[Exercise prompt] Restate the records that follow. Every word must match.

■ ■ ■

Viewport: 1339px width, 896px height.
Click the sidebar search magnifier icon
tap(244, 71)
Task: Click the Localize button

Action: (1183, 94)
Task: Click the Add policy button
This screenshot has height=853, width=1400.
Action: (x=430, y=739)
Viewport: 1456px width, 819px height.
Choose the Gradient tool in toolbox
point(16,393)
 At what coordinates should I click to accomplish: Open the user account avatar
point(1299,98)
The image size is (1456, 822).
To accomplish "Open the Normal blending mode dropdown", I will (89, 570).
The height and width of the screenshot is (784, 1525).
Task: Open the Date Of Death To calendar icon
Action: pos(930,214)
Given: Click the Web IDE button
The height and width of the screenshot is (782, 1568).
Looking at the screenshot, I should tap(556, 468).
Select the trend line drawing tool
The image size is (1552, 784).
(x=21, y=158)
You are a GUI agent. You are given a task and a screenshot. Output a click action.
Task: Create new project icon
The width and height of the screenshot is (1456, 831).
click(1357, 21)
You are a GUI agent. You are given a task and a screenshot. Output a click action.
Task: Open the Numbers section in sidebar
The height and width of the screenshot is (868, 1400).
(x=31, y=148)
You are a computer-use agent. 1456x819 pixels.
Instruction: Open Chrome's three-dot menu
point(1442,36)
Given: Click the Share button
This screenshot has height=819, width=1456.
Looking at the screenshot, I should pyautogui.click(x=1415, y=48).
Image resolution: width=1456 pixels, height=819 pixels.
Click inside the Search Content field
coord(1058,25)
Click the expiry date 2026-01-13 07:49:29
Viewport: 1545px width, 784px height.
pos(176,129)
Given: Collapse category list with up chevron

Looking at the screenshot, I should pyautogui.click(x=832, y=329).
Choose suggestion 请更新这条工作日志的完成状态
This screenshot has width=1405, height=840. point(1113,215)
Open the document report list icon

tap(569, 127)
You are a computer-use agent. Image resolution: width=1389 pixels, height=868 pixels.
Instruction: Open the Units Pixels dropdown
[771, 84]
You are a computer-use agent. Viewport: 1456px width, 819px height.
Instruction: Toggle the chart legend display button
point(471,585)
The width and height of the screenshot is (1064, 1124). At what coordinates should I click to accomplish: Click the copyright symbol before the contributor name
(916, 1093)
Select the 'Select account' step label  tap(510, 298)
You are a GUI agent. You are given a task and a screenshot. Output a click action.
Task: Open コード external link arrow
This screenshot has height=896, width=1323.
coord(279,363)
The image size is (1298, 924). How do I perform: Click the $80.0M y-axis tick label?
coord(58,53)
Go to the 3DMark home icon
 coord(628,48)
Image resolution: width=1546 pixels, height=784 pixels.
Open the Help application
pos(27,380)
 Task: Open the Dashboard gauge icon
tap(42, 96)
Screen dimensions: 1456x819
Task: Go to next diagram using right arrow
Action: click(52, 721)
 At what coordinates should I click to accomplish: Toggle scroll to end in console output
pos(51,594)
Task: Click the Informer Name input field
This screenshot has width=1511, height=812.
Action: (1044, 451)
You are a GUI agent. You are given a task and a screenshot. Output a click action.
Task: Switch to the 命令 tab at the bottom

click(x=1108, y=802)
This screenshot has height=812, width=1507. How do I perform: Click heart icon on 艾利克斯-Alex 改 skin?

■ ■ ■

[Response area]
Viewport: 1339px width, 896px height.
Click the sidebar search magnifier icon
tap(244, 71)
Task: Click the Localize button

Action: (1183, 94)
Task: Click the Add policy button
This screenshot has height=853, width=1400.
Action: (x=430, y=739)
Viewport: 1456px width, 819px height.
Choose the Gradient tool in toolbox
point(16,393)
 At what coordinates should I click to accomplish: Open the user account avatar
point(1299,98)
The image size is (1456, 822).
To accomplish "Open the Normal blending mode dropdown", I will (89, 570).
The height and width of the screenshot is (784, 1525).
Task: Open the Date Of Death To calendar icon
Action: pos(930,214)
Given: Click the Web IDE button
The height and width of the screenshot is (782, 1568).
Looking at the screenshot, I should tap(556, 468).
Select the trend line drawing tool
The image size is (1552, 784).
(x=21, y=158)
You are a GUI agent. You are given a task and a screenshot. Output a click action.
Task: Create new project icon
The width and height of the screenshot is (1456, 831).
click(1357, 21)
You are a GUI agent. You are given a task and a screenshot. Output a click action.
Task: Open the Numbers section in sidebar
The height and width of the screenshot is (868, 1400).
(x=31, y=148)
You are a computer-use agent. 1456x819 pixels.
Instruction: Open Chrome's three-dot menu
point(1442,36)
Given: Click the Share button
This screenshot has height=819, width=1456.
Looking at the screenshot, I should pyautogui.click(x=1415, y=48).
Image resolution: width=1456 pixels, height=819 pixels.
Click inside the Search Content field
coord(1058,25)
Click the expiry date 2026-01-13 07:49:29
Viewport: 1545px width, 784px height.
pos(176,129)
Given: Collapse category list with up chevron

Looking at the screenshot, I should pyautogui.click(x=832, y=329).
Choose suggestion 请更新这条工作日志的完成状态
This screenshot has width=1405, height=840. point(1113,215)
Open the document report list icon

tap(569, 127)
You are a computer-use agent. Image resolution: width=1389 pixels, height=868 pixels.
Instruction: Open the Units Pixels dropdown
[771, 84]
You are a computer-use agent. Viewport: 1456px width, 819px height.
Instruction: Toggle the chart legend display button
point(471,585)
The width and height of the screenshot is (1064, 1124). At what coordinates should I click to accomplish: Click the copyright symbol before the contributor name
(916, 1093)
Select the 'Select account' step label  tap(510, 298)
You are a GUI agent. You are given a task and a screenshot. Output a click action.
Task: Open コード external link arrow
This screenshot has height=896, width=1323.
coord(279,363)
The image size is (1298, 924). How do I perform: Click the $80.0M y-axis tick label?
coord(58,53)
Go to the 3DMark home icon
 coord(628,48)
Image resolution: width=1546 pixels, height=784 pixels.
Open the Help application
pos(27,380)
 Task: Open the Dashboard gauge icon
tap(42, 96)
Screen dimensions: 1456x819
Task: Go to next diagram using right arrow
Action: click(52, 721)
 At what coordinates should I click to accomplish: Toggle scroll to end in console output
pos(51,594)
Task: Click the Informer Name input field
This screenshot has width=1511, height=812.
Action: (1044, 451)
You are a GUI agent. You are given a task and a screenshot. Output a click action.
Task: Switch to the 命令 tab at the bottom

click(x=1108, y=802)
This screenshot has height=812, width=1507. How do I perform: Click heart icon on 艾利克斯-Alex 改 skin?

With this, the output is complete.